Lunes, 5
AYER fui a pasear por la ronda de Rívoli con Votini y su padre. Al pasar por la calle Dora Grossa, vimos a Stardi, el que no permite que le distraigan en clase, parado, muy tieso, delante del escaparate de una librería con los ojos fijos en un mapa. Sabe Dios desde cuándo estaría allí, porque estudia hasta en la calle; apenas sí nos devolvió el saludo que le dirigimos.

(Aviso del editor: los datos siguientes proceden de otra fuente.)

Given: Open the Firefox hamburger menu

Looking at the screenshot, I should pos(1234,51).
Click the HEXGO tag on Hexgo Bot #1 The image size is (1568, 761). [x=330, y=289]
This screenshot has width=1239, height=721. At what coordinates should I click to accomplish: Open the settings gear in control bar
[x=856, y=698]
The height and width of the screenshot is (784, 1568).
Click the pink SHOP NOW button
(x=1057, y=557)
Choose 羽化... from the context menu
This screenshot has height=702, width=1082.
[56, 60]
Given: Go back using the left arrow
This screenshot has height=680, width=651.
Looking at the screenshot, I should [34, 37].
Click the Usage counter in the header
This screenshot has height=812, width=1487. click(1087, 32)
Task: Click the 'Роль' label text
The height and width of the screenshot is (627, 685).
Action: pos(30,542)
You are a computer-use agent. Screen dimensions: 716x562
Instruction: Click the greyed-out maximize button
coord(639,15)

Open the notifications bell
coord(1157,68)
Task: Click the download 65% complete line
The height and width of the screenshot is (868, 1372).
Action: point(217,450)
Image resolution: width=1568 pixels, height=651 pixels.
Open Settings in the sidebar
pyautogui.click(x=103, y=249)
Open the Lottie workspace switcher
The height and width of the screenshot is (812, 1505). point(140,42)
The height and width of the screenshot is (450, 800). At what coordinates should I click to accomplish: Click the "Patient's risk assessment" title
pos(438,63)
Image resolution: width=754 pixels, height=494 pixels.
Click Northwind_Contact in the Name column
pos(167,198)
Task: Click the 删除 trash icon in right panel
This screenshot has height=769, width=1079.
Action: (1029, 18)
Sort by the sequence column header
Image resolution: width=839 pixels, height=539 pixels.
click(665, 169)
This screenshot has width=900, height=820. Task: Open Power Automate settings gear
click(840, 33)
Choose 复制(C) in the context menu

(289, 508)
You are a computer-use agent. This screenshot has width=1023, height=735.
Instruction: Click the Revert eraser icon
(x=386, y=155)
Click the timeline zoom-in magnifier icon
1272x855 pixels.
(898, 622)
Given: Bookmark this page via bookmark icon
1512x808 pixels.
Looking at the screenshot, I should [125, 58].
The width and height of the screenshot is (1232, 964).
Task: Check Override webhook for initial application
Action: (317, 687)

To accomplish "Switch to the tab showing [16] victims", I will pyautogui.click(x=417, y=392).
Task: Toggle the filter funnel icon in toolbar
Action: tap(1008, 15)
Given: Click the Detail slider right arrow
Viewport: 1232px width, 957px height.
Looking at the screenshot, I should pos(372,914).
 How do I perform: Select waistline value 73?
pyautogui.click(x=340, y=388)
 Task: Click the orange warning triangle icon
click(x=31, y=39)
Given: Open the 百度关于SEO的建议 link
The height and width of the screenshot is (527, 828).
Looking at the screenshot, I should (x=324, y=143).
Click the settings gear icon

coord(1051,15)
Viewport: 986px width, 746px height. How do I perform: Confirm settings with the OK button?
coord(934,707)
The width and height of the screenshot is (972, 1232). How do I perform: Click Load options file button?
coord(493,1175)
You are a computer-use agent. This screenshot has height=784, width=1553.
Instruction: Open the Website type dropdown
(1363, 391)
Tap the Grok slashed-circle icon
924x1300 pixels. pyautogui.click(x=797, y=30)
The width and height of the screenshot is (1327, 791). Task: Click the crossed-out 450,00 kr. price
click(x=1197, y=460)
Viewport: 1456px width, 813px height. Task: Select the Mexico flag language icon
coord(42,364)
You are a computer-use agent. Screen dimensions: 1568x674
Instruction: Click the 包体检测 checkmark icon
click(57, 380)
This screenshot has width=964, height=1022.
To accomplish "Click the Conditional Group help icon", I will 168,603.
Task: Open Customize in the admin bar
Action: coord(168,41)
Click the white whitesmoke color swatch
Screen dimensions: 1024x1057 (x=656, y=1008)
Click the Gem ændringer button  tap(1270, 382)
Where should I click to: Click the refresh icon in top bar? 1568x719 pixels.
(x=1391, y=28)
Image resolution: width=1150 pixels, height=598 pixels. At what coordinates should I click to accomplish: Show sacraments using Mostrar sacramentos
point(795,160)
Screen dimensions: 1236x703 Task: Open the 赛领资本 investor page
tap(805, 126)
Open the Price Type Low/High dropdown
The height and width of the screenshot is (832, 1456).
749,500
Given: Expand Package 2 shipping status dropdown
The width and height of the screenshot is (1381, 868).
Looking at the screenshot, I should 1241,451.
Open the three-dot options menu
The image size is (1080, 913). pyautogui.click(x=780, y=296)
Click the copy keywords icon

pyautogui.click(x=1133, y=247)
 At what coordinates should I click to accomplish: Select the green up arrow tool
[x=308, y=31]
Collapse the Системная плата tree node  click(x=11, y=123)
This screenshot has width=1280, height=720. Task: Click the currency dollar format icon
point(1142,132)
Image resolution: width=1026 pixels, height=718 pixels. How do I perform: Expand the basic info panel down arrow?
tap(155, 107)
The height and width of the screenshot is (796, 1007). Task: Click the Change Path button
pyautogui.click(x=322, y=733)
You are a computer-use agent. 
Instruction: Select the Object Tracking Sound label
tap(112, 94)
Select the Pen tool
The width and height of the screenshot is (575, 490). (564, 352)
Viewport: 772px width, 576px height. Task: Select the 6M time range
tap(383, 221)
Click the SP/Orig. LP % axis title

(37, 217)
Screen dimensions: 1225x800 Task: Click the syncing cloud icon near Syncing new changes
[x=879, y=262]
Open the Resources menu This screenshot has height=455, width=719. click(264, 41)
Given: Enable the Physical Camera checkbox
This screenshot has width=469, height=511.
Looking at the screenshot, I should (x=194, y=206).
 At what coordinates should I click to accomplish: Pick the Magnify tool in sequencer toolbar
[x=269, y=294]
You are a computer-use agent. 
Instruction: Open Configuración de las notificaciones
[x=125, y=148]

Votini, como siempre, iba muy elegante, quizás demasiado; llevaba botas de tafilete con pespuntes encarnados, un traje con bordaduras y borlitas de seda, un sombrero de castor blanco y reloj. ¡Había que ver el postín que se daba el chico! Pero esta vez iba a acabar mal su vanidad.
Después de haber andado buen trecho por una calle, dejando muy atrás a su padre, que andaba despacio, nos detuvimos en un banco de piedra, junto a un chico modestamente vestido, que parecía cansado y estaba pensativo, con la cabeza gacha. Un hombre, que debía ser su padre, paseaba bajo los árboles leyendo un periódico.
Nos sentamos. Votini se puso entre aquel chico y yo. De pronto se acordó de que iba muy majo y quiso que le admirara y envidiara su vecino.
Levantó un pie y me dijo:
—¿Te has fijado en mis botas de militar?
Lo dijo para llamar la atención del otro chico. Pero éste no miró.